Marché de la dette, inflation, pression des GAFAM, Trump est forcé de revenir à «la raison» et limiter la portée de son arme des barrières douanières. Le séisme provoqué par la guerre commerciale sur le marché de la dette américaine a forcé Trump à faire un recul sur son offensive face aux partenaires commerciaux de son pays. 

Plus que son impact sur le marché boursier et le choc des baisses des indices financiers, la décision de l’application des nouveaux tarifs douaniers a provoqué une vente éclair des bons du Trésor américain créant un mouvement de panique au niveau du marché de la dette auquel Trump ne s’y attendait pas. «Je surveillais le marché des obligations», a-t-il fini par reconnaître pour justifier la suspension de l’application des droits de douanes pour 90 jours, car, dit-il, encore «les surtaxes douanières ont effrayé un peu les investisseurs». Le marché des obligations concerne les échanges des emprunts par les pays, avec pour condition : plus les obligations d’un pays sont attractives pour les investisseurs, plus leur taux d’intérêt baisse. 

Mais lorsque la dette d’un Etat s’avère plus risquée, le taux des obligations ou appelé aussi «rendemen» prend la direction de la hausse.

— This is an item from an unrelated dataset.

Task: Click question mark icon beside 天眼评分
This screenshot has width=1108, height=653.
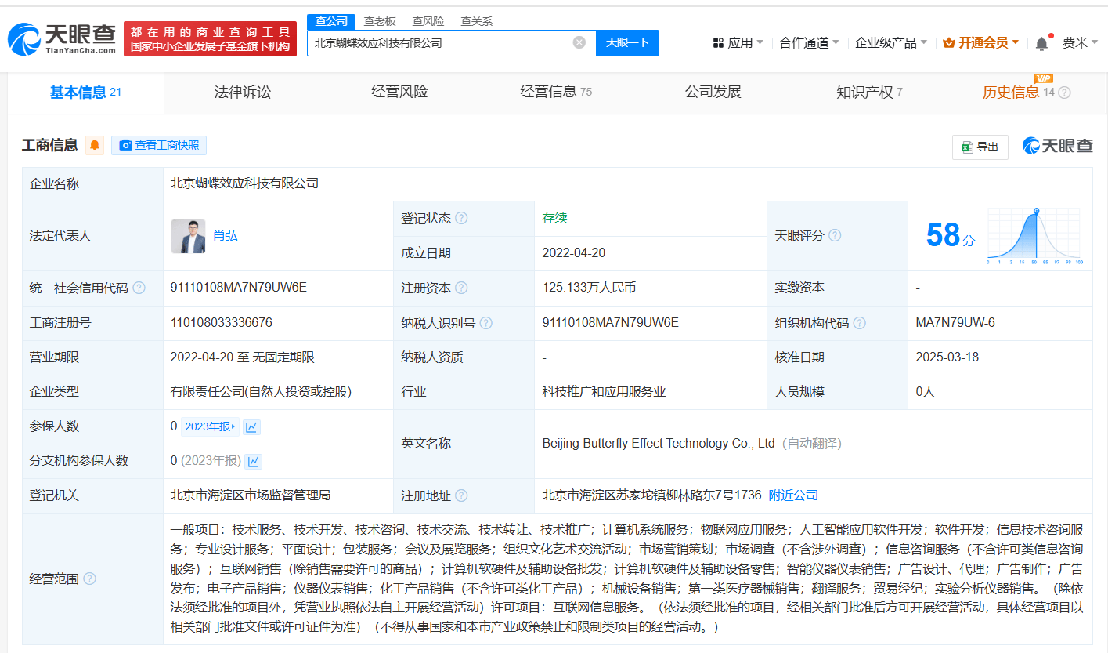Action: 835,235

Après l’annonce des droits de douane, les bons du Trésor américain ont suivi deux trajectoires. Ils ont d’abord été plébiscités, en suscitant l’intérêt des investisseurs comme placement refuge en plein quasi crash boursier. Les investisseurs ont donc, selon les calculs de l’Administration américaine, pris en premier lieu la décision de vendre des actions boursières pour acheter des obligations d’Etat, qui sont des actifs sécurisés. 

Ce premier mouvement a fait logiquement baisser le rendement de l’emprunt américain de 10 ans jusqu’à 3,88% le 4  avril, et jusqu’à 4,30% pour le rendement de l’emprunt sur 30 ans. Toutefois, un deuxième mouvement est arrivé, contre l’attente de l’Administration américaine,  où les investisseurs ont lâché les emprunts publics américains, exprimant une méfiance quant à la fiabilité de leur placement. 

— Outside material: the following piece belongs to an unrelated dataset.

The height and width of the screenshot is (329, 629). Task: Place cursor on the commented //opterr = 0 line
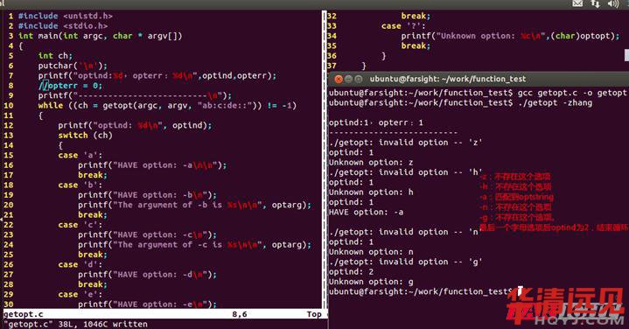[70, 86]
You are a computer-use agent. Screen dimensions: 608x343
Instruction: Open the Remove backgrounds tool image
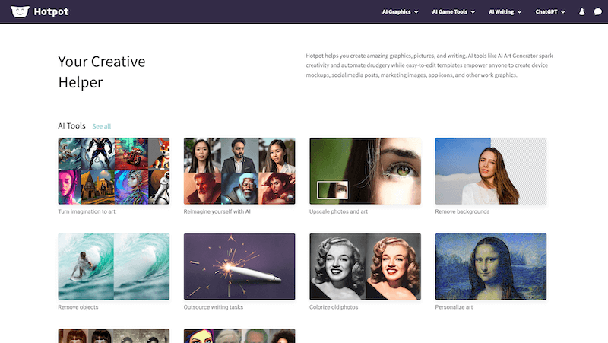click(490, 171)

Le rendement de l’emprunt de 10 a donc fini par remonter mercredi dernier jusqu’à 4,5%, et celui de 30 ans a bondi jusqu’à 4,9%. L’incertitude provoquée par la politique commerciale de Trump et le spectre d’une récession de l’économie américaine ont influencé ce mouvement de panique sur le marché de la dette américaine objet, tout comme le dollar, d’une crise de confiance inédite et perdant sa place de valeur refuge. 

Perte de confiance  

Alors que Trump voulait obliger les investisseurs à acheter les actifs de la dette américaine la plus importante au monde avec 36 000 milliards de dollar, dont 29 000 milliards de dollars sous forme d’obligations ; mais c’est l’effet inverse qui s’est produit. 

Même après avoir suspendu les droits de douane, les investisseurs ont continué à se débarrasser des obligations, faisant augmenter les taux d’intérêt et donc contraindre l’Etat américain à emprunter à des taux plus élevés et ce qui accentuerait les risques de récession. Notons que la Chine, qui est la plus ciblée par les taxes douanières US, détient plusieurs centaines de milliards de dollars de la dette publique américaine. 

Ce qui lui donne un levier pour manœuvrer dans sa guerre commerciale face aux USA. Outre son recul sur l’application des droits de douanes de 90 jours, Donald Trump opère un nouveau pas en faveur des GAFAM. Il a décidé d’exempter, même ceux provenant de Chine, les smartphones et les ordinateurs des récentes surtaxes douanières. 

Une décision qualifiée de victorieuse par les entreprises technologiques qui après d’intenses lobbying auprès de l’administration américaine, ont obtenu gain de cause. Elon Musk, proche de Donald Trump, avait, pour rappel, montré des réserves sur la décision des droits de douane. 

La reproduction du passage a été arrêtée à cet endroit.